To stop the Black Blight, the protagonist decides to look for the egg of a legendary white dragon, Versa Pietru that was once tamed by the very first rider, Redan. They find the egg, but it is stolen by Manelger. Manelger gives the egg to Cheval, who is wielding the artificial ore and the creature hatches and immediately grows to an enormous size. Cheval loses control of the creature which becomes infected with the Black Blight, turning into Makili Pietru. Cheval finally realizes his foolishness, and the protagonist rushes to defeat Makili Pietru before it can infect the entire world. Ratha's Blight, transmitted from a wound inflicted by the Nargacuga that attacked the village a year back, suddenly manifests and the player must defeat Ratha first. After Ratha comes to his senses, they face off against Makili Pietru.
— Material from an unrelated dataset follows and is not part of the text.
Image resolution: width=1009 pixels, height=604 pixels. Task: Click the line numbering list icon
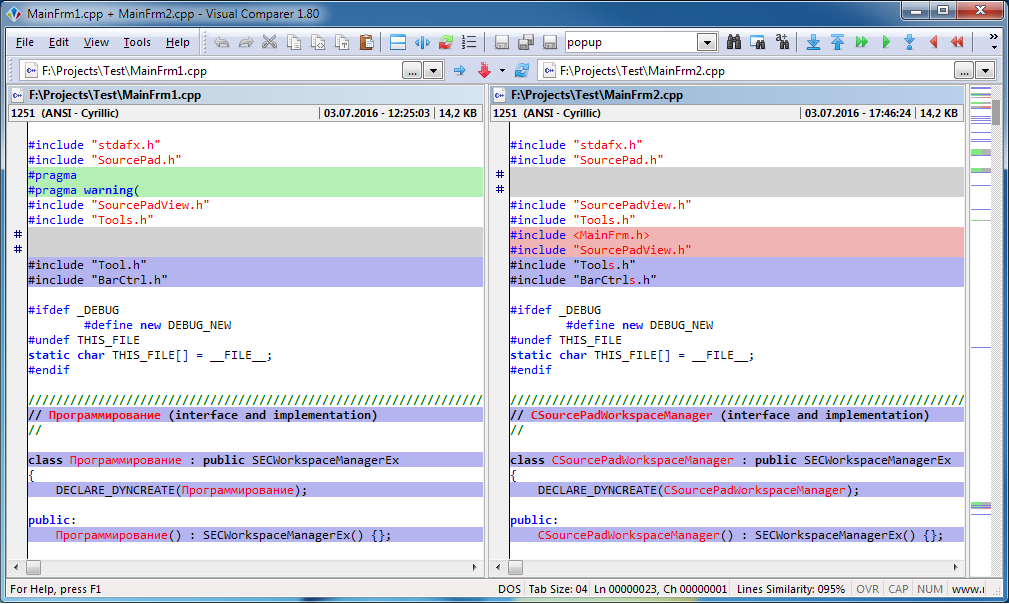tap(470, 43)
After a long battle, the player and Ratha use Sky-High-Dive to try to finish off the Makili Pietru. During this time, Ratha is engulfed in a bright white light and empowered by Navirou to defeat the Makili Pietru, revealing that Ratha was actually the White Dragon all along.

==Development==
Series executive producer Ryozo Tsujimoto stated that the idea for a role-playing video game in the Monster Hunter universe was a response to players' interests in the world's setting and livelihood of the monsters and that these concepts were thought of since 2010. The reasoning behind the switch from the Hunter role to a Rider one was to give the spotlight to the monsters, along with the idea of petting them and seeing things from their point of view.

==Release==
Monster Hunter Stories was announced in Japan in April 2015 at the "Monster Hunter Fest '15 Finals" event by Capcom with a planned release in 2016. A demo of the game was released digitally in Japan on September 20, 2016, via the Nintendo eShop. The demo features two game modes: "Quest Mode", which allows the player to play part of the story, and "Tournament Mode", which lets the player partake in Rider battles. The game was subsequently released for Nintendo 3DS in Japan on October 8, 2016 and internationally the following year.

The game was subsequently ported to iOS and Android devices with improved graphics, an updated user interface, and other features. The mobile version launched in Japan in late 2017 and reached Western markets by September 2018. A remastered version of the title was released for Windows, PlayStation 4, and Nintendo Switch on June 14, 2024, alongside the PS4 port of its sequel, Wings of Ruin. Xbox One versions of both games were released on November 14, 2025.

Similar to previous Monster Hunter games, the player can obtain armor, items, and clothing themed to other franchises through collaborations. Stories has items based on Puzzle & Dragons X, Chibi Maruko-chan, Shōnen Jump, and The Legend of Zelda, the last of which is exclusive to the Nintendo 3DS version.

==Reception==

On its first week of launch, according to 4Gamer.net and Media Create, Monster Hunter Stories sold 140,603 copies, making it the top-selling title of the week of October 3 through October 9, 2016.

Aggregate scores
| Aggregator | Score |
|---|---|
| Metacritic | 3DS: 79/100 |
| OpenCritic | 77% recommend(Remaster) |

Review scores
| Publication | Score |
|---|---|
| Destructoid | 7/10 |
| Game Informer | 8/10 |
| IGN | 8.9/10 |
| Nintendo Life | 9/10 |
| Nintendo World Report | 8/10 |
| TouchArcade | 4.5/5 |

===Accolades===
The game was nominated for "Best Handheld Game" at The Game Awards 2017, and for "Best 3DS Game" and "Best RPG" at IGNs Best of 2017 Awards. It was also nominated for "Handheld Game of the Year" at the 21st Annual D.I.C.E. Awards.

==Sequels==

A sequel for Nintendo Switch and Microsoft Windows, Monster Hunter Stories 2: Wings of Ruin featuring a new cast of characters and an original story was released on July 9, 2021. A third title, Monster Hunter Stories 3: Twisted Reflection was released on March 13, 2026, for Nintendo Switch 2, PlayStation 5, Xbox Series X/S and Windows.